DETROIT — Suppose the day after the presidential election, Mitt Romney had his spokesman announce that he didn't accept the verdict, that he believed President Obama wasn't a legitimate president because he was born in Kenya, or maybe on Pluto, and hinted he was going to sue to prevent him from staying in office.
Sound farfetched? Well, no more so than the latest antics from Michigan's least-beloved billionaire, Ambassador Bridge owner Manuel "Matty" Moroun. After months of trying to preserve his monopoly with a shameless and misleading ballot proposal campaign called "Let the People Decide," the people did, indeed, decide.
And the Morouns didn't like the verdict one bit.
For on Election Day, Michigan voters overwhelmingly rejected Proposal 6, a state constitutional amendment designed to protect the Moroun family's monopoly control over moving billions of dollars across the Detroit River.
Moroun, his wife Nora and son Matthew are the sole owners of the Ambassador Bridge, currently the only place between Buffalo, N.Y. and Port Huron where heavy automotive components and other freight can be hauled across the Detroit River.
The Ambassador, built in 1929, is showing increasing signs of wear, including holes in the pavement and road bed.
For years, political and business leaders argued that a new bridge was needed. This year, they finally did something about it. Governor Rick Snyder, a pro-business Republican, and Canadian Prime Minister Stephen Harper signed a deal in June to build a second bridge, tentatively called the New International Trade Crossing, about two miles south of the Ambassador Bridge.
The deal was an amazing bargain for Michigan. Canada agreed to cover, up-front, all the state's costs, an estimated $550 million, money that will be paid back only when the bridge is built years from now, out of the state's share of tolls.
Additionally, Washington agreed the Canadian cash can be used as matching funds for a federal highway grant, meaning Michigan should get $2.2 billion in badly needed funds to fix the state's roads, free of charge.
But if that was a good deal for the citizens, it enraged 85-year-old Matty Moroun, who is believed to make as much as $140 million a year from tolls, and sales of gasoline and items from his duty-free shops. He has contributed hundreds of thousands to state legislators' campaigns and pet causes, and was able to block any bridge bill from coming to a vote in the legislature.
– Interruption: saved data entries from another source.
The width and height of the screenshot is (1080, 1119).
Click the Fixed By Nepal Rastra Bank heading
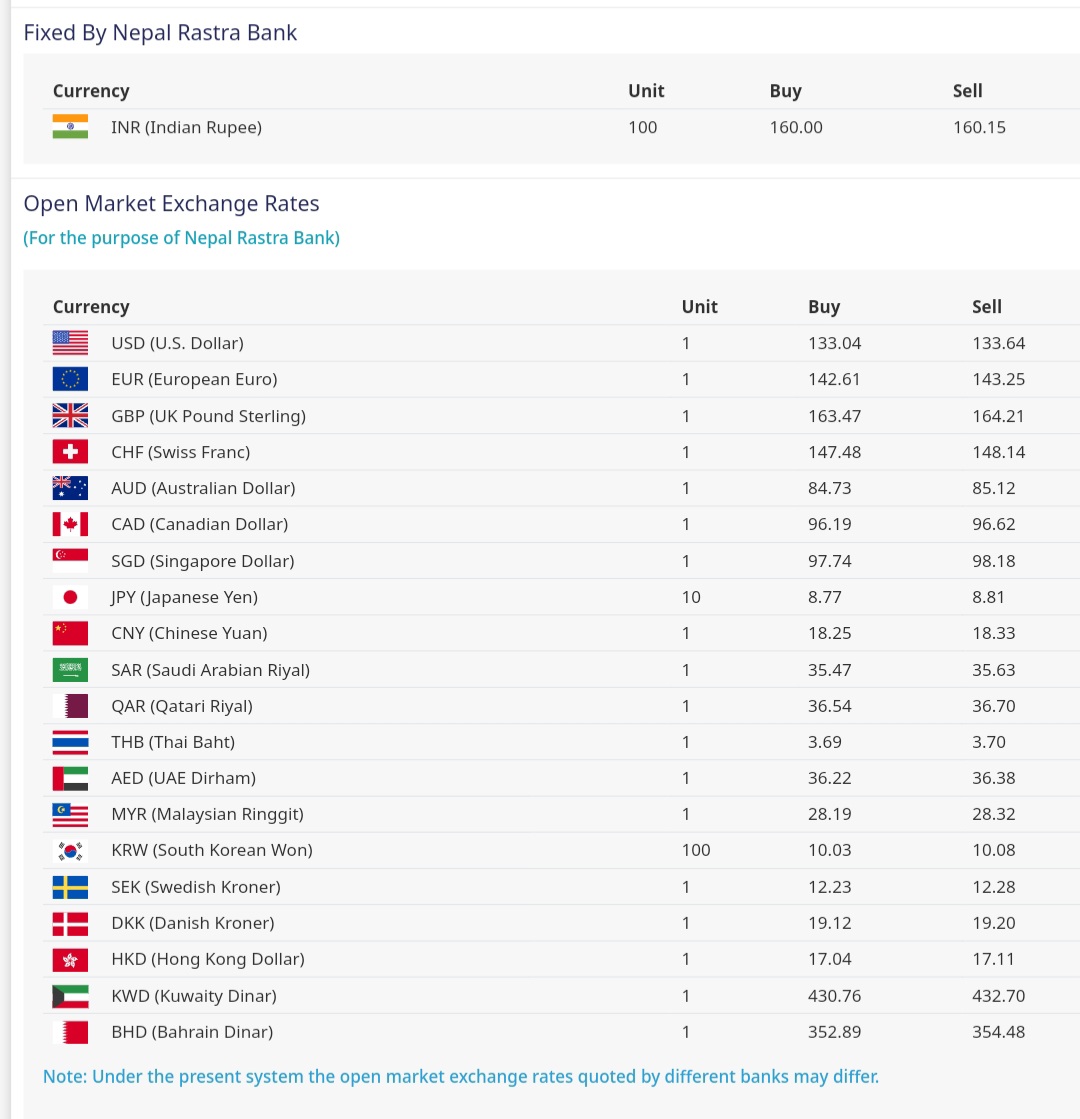(x=160, y=32)
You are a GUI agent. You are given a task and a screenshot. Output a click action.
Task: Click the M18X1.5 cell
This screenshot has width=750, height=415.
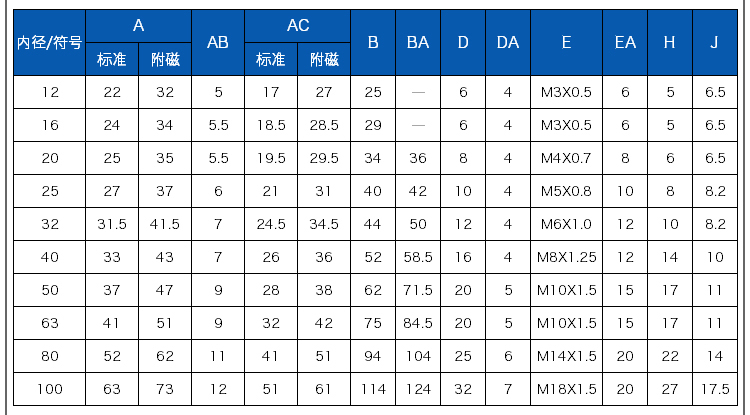[566, 389]
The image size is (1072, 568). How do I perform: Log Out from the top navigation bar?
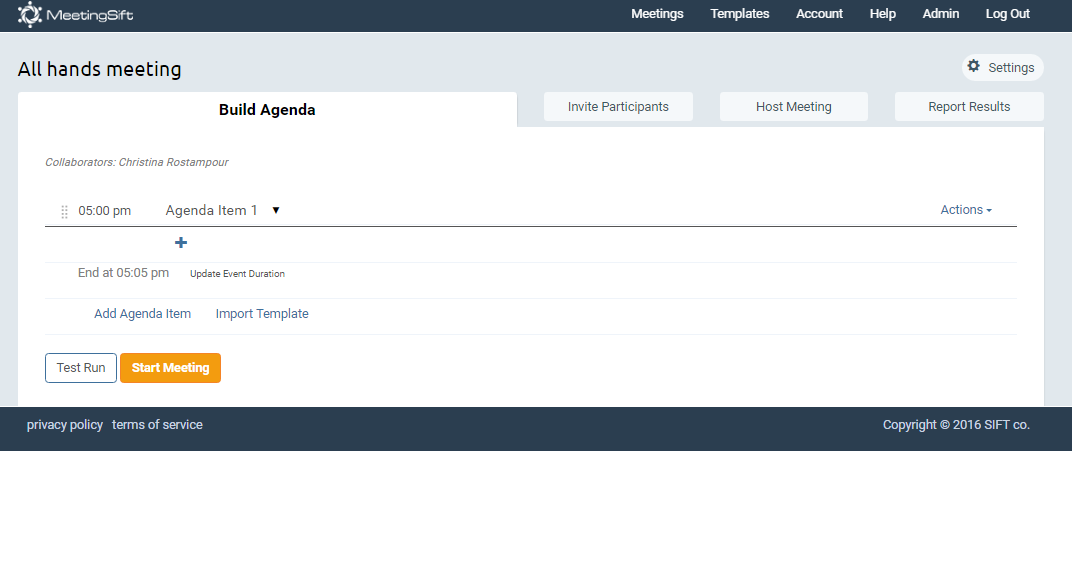click(1007, 14)
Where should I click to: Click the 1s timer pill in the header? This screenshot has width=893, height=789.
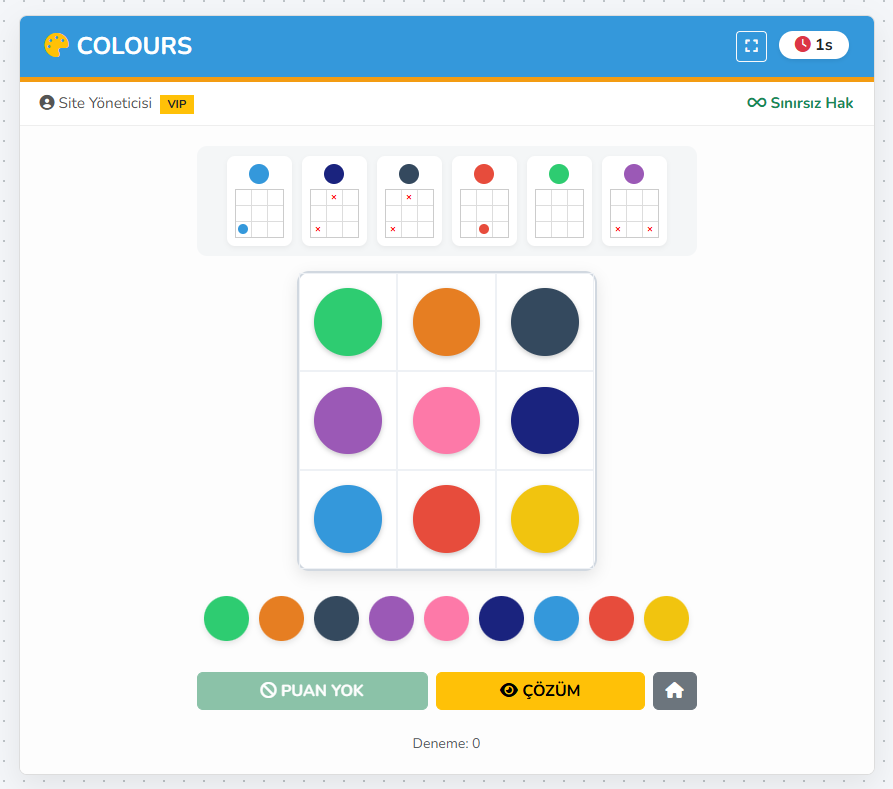tap(814, 44)
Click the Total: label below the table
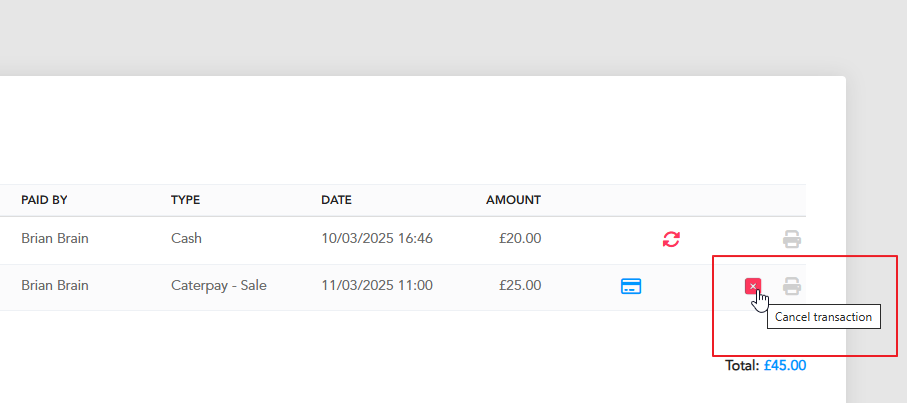 tap(742, 365)
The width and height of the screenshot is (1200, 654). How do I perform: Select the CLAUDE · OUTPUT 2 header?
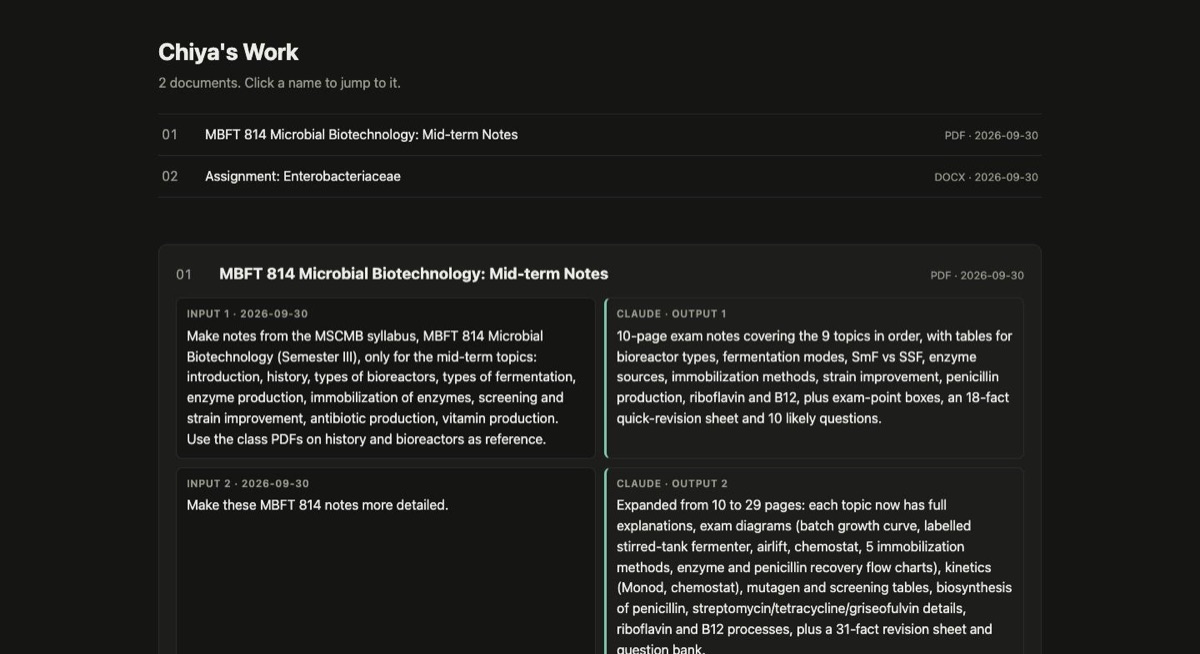click(x=672, y=484)
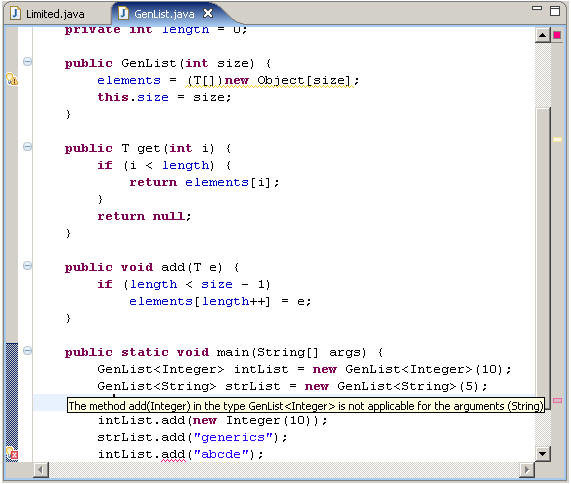The height and width of the screenshot is (484, 571).
Task: Minimize the editor view
Action: (537, 8)
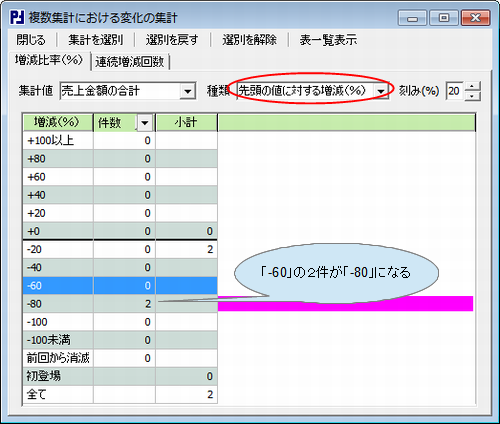The image size is (500, 424).
Task: Select the 増減比率(%) tab
Action: pos(49,60)
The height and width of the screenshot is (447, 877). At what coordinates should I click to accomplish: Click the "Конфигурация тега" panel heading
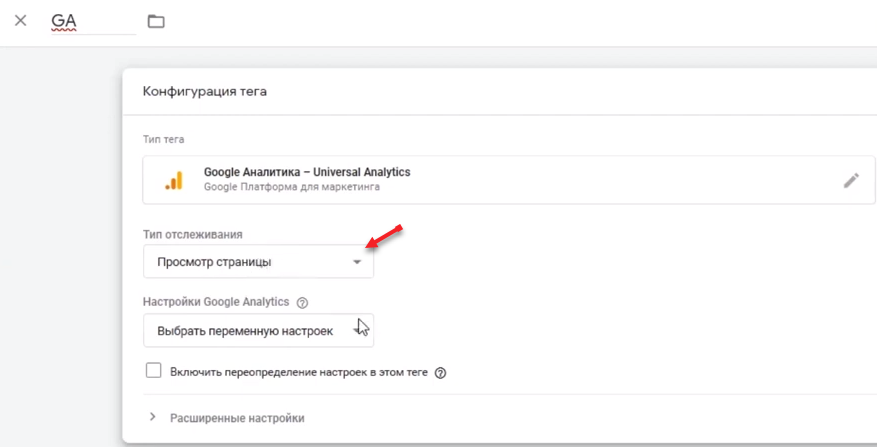tap(204, 92)
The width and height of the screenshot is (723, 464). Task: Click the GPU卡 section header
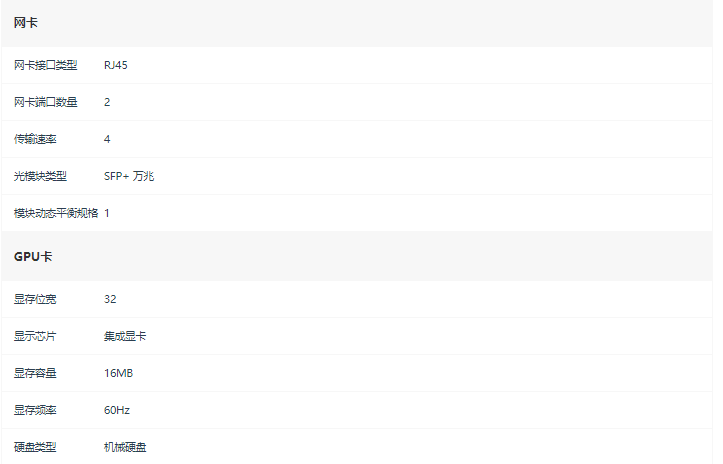[33, 256]
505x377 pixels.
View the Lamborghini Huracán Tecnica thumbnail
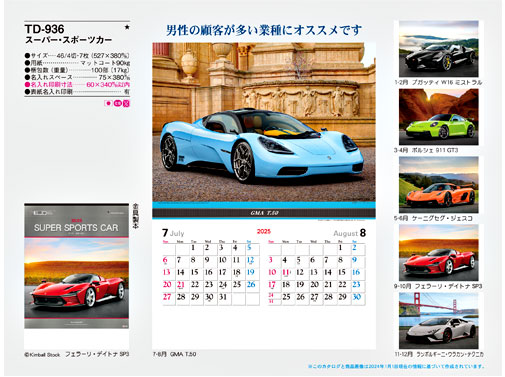coord(439,321)
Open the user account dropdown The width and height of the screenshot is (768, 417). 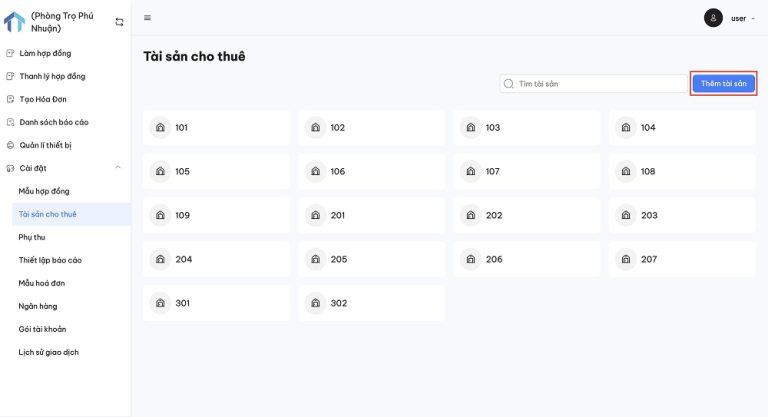[x=741, y=18]
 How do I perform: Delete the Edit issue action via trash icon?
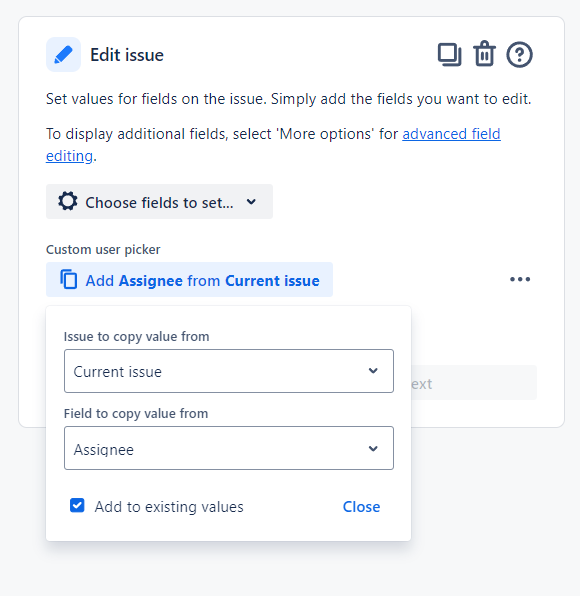tap(484, 54)
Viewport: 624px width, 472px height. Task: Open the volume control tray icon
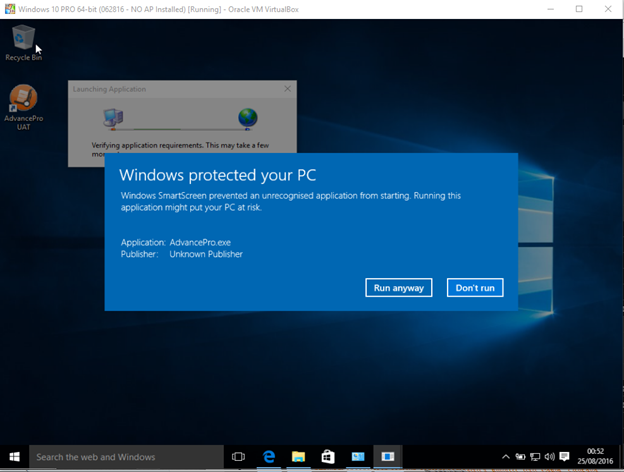[x=549, y=457]
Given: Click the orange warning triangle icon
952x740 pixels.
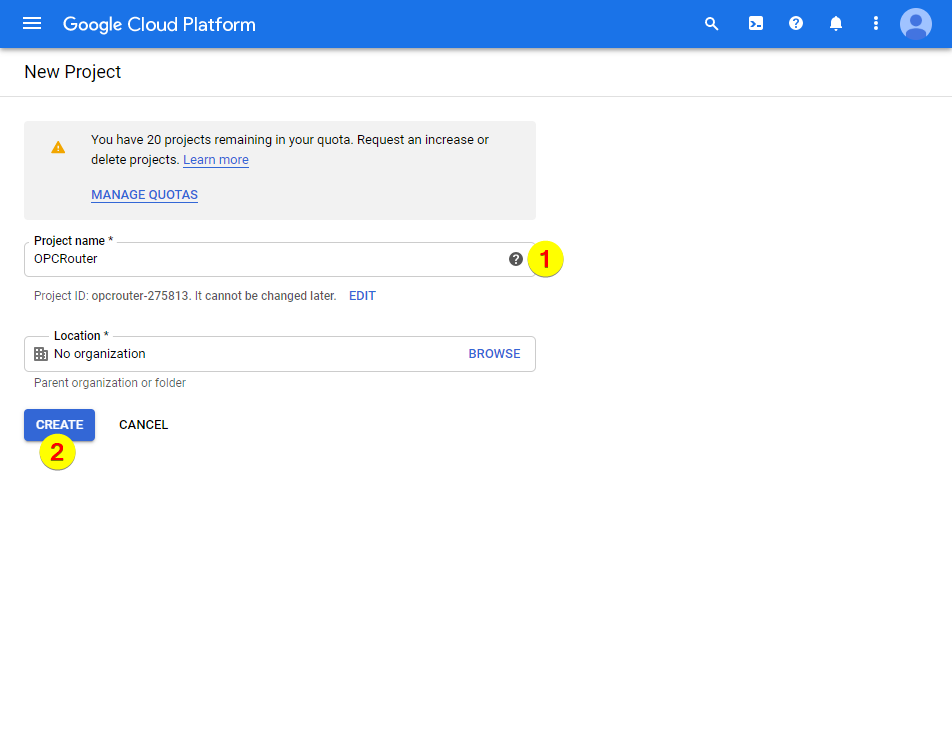Looking at the screenshot, I should pos(58,147).
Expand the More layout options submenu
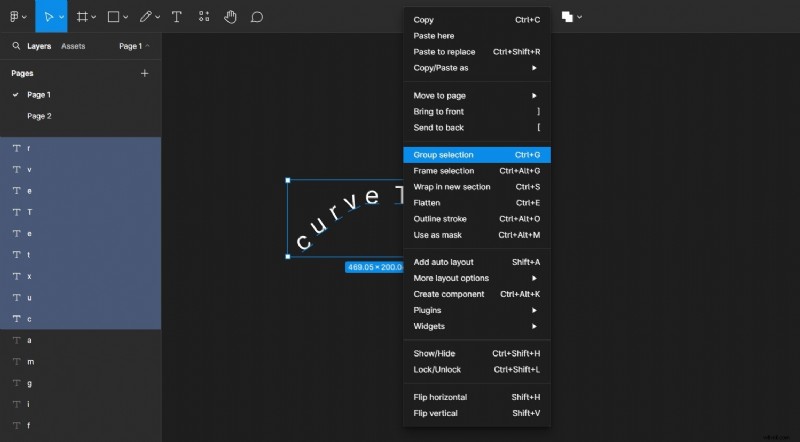800x442 pixels. 476,278
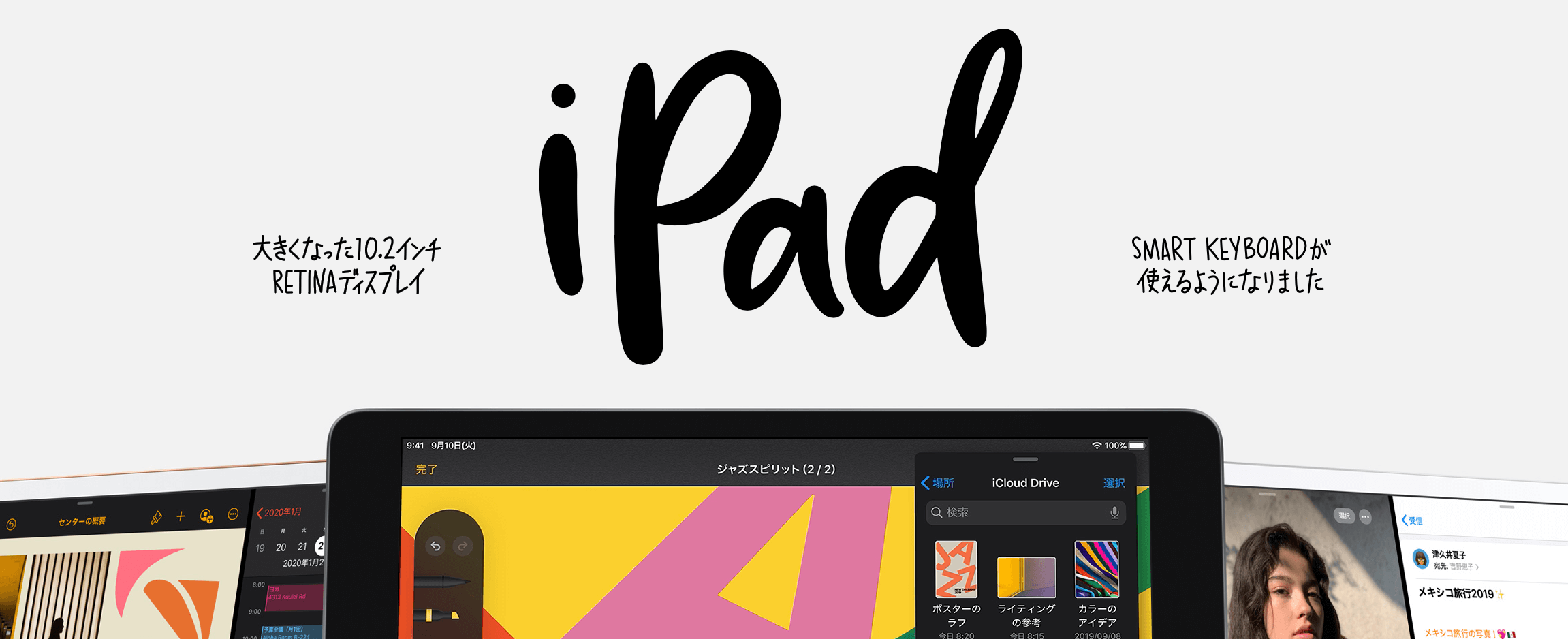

However, the governor found a clause in the state constitution that enabled him to bypass the legislature by making an "interlocal" agreement with Canada. The Morouns then spent at least $34 million to try to muscle an amendment protecting their monopoly into the state constitution. First, they paid out-of-state firms to collect the needed signatures to put it on the ballot. Next, they flooded the airwaves with incessant commercials that the nonpartisan Michigan Truth Squad said were "flagrantly foul," as in, totally false.
Canada's Consul General in Detroit, Roy Norton, was peeved that Michigan business interests, primary the big three automakers, didn't fund an ad campaign to counter Moroun's. But it turned out it wasn't needed. The voters didn't buy Matty's lies.
Instead, they overwhelmingly rejected the Moroun amendment by a stunning 844,000 votes. Yet the next morning, Moroun spokesman Mickey Blashfield acted as if the election had never occurred. "It would be a mistake to assume taxpayers support a flawed government bridge that puts taxpayers at risk," he said.
He then charged that the proposed new bridge was going to be built over "unstable salt mine foundations."
The salt mine charge was dismissed with a laugh by a spokesperson for the governor, who said "it's full steam ahead."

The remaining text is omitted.